(Source data)
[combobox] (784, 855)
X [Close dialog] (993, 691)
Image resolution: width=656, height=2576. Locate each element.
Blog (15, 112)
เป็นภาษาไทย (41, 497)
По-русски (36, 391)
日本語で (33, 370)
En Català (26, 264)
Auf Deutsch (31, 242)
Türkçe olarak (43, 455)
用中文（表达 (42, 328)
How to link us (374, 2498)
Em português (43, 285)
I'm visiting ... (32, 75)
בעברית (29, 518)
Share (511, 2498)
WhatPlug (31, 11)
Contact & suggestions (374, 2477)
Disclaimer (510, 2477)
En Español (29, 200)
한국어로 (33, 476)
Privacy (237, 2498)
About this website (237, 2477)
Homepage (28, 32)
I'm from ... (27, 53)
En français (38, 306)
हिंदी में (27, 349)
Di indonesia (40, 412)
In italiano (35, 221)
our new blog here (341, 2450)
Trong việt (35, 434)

# WHAT TO PRODUCE:
Write out every line of the data above word for word, in the original order.

# RESULT FOR THIS TASK:
[combobox] (784, 855)
X [Close dialog] (993, 691)
Image resolution: width=656, height=2576. Locate each element.
Blog (15, 112)
เป็นภาษาไทย (41, 497)
По-русски (36, 391)
日本語で (33, 370)
En Català (26, 264)
Auf Deutsch (31, 242)
Türkçe olarak (43, 455)
用中文（表达 (42, 328)
How to link us (374, 2498)
Em português (43, 285)
I'm visiting ... (32, 75)
בעברית (29, 518)
Share (511, 2498)
WhatPlug (31, 11)
Contact & suggestions (374, 2477)
Disclaimer (510, 2477)
En Español (29, 200)
한국어로 (33, 476)
Privacy (237, 2498)
About this website (237, 2477)
Homepage (28, 32)
I'm from ... (27, 53)
En français (38, 306)
हिंदी में (27, 349)
Di indonesia (40, 412)
In italiano (35, 221)
our new blog here (341, 2450)
Trong việt (35, 434)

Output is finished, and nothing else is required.